Recently, while reading the subway, he was reading some of Eymard’s writings.  The man sitting next to him struck up a conversation about it, and revealed himself to be a fallen away Catholic, and proceeded to ask about the areas of the faith he struggled with: the problem of suffering, the violence in the Old Testament, and so on.  Jack responded over the course of the few minutes they had together, planting a seed that just might help bring this stranger back to the faith.

The North American Martyrs
(Sacred Heart Church Parish, Cincinatti, OH)

Neither Jack nor I will likely ever know what became of the man, or whether he acted upon it, but it’s easy to see the Hand of God working in events like this.  I hadn’t gone out intended to persuade people about the Saint of the Year idea.  Jack hadn’t gone to the subway planning to evangelize.  Yet God had His own goals, and accomplished them with plenty of bit players on earth and in Heaven, including St. Isaac Jogues.

Today is St. Isaac Jogues’ feast day, along with the other North American Martyrs.  Consider asking God today how He can better use you in spreading His Gospel.
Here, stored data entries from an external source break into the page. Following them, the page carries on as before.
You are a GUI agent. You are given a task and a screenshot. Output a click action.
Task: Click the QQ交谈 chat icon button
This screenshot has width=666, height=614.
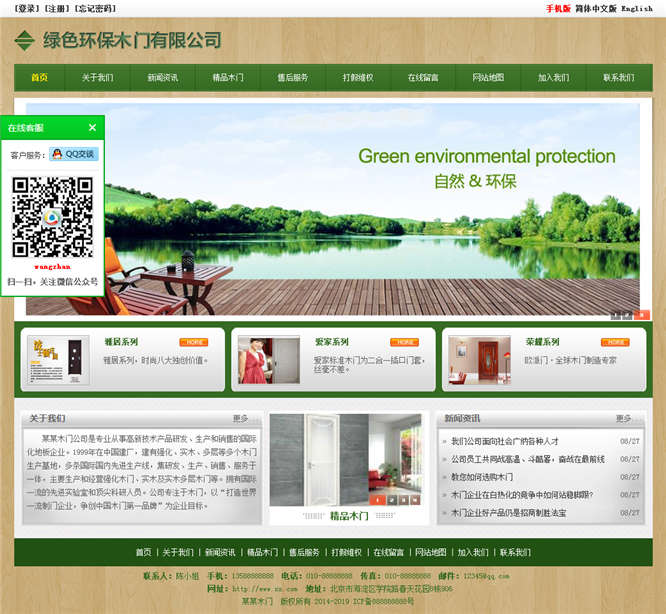pos(74,154)
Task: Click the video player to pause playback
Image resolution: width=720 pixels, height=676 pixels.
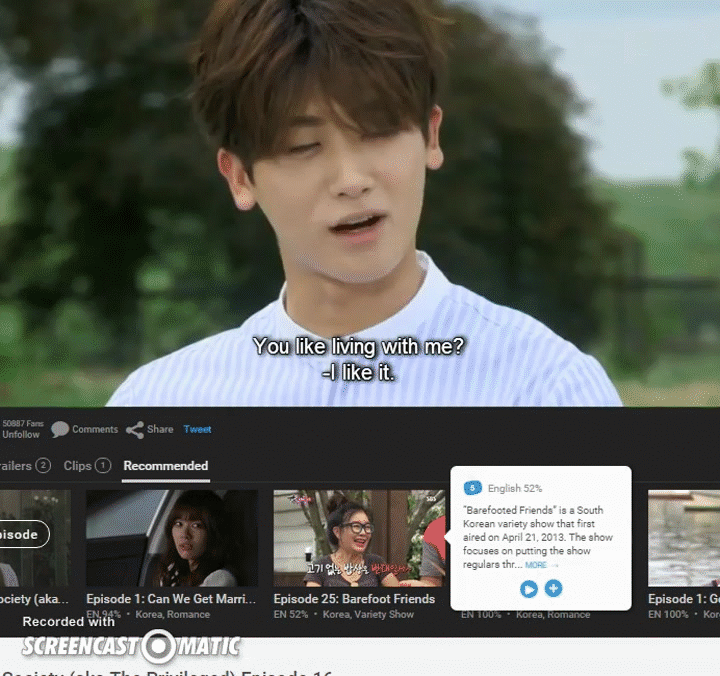Action: pyautogui.click(x=360, y=200)
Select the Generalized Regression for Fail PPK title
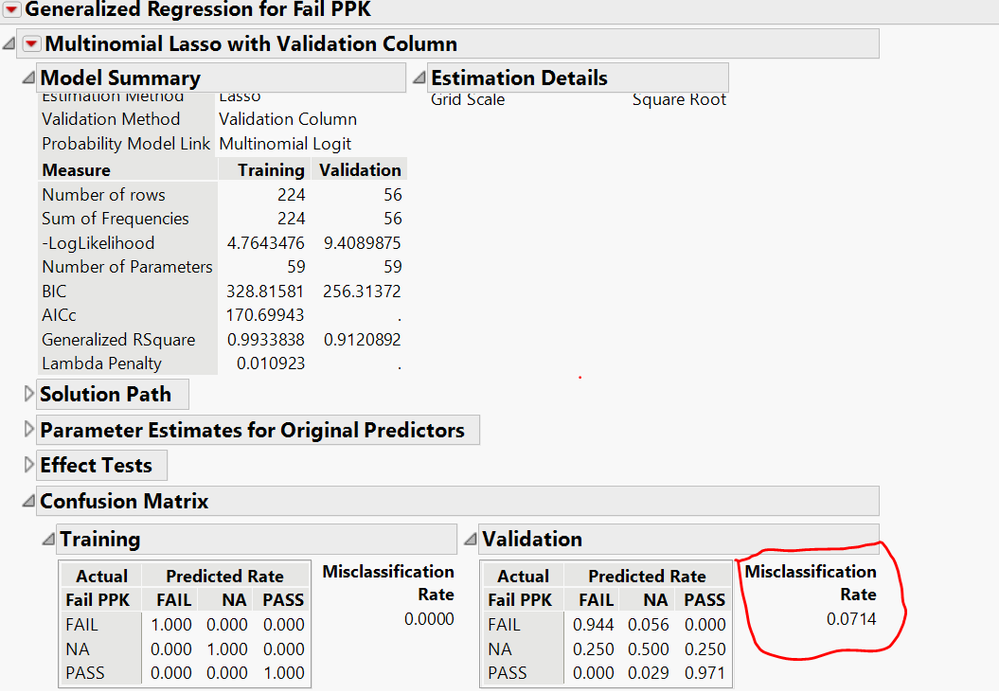This screenshot has width=999, height=691. (160, 10)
  1. My uncle was a Jesuit and my parents gave me Jean de Brebeuf as my patron saint. Long ago before my mom died, she gave me an old copy of “Saint Among the Hurons” about Jean. Isaac, Jean and their companions were real men of courage and amazing saints. The faith, hope and love as powerful as theirs can only be a gift of God. I pray that our young men ignore what the world would have us believe about our priests and instead follow in footsteps of those like Isaac and Jean that have given it all to walk the footsteps of Jesus in loving service to others.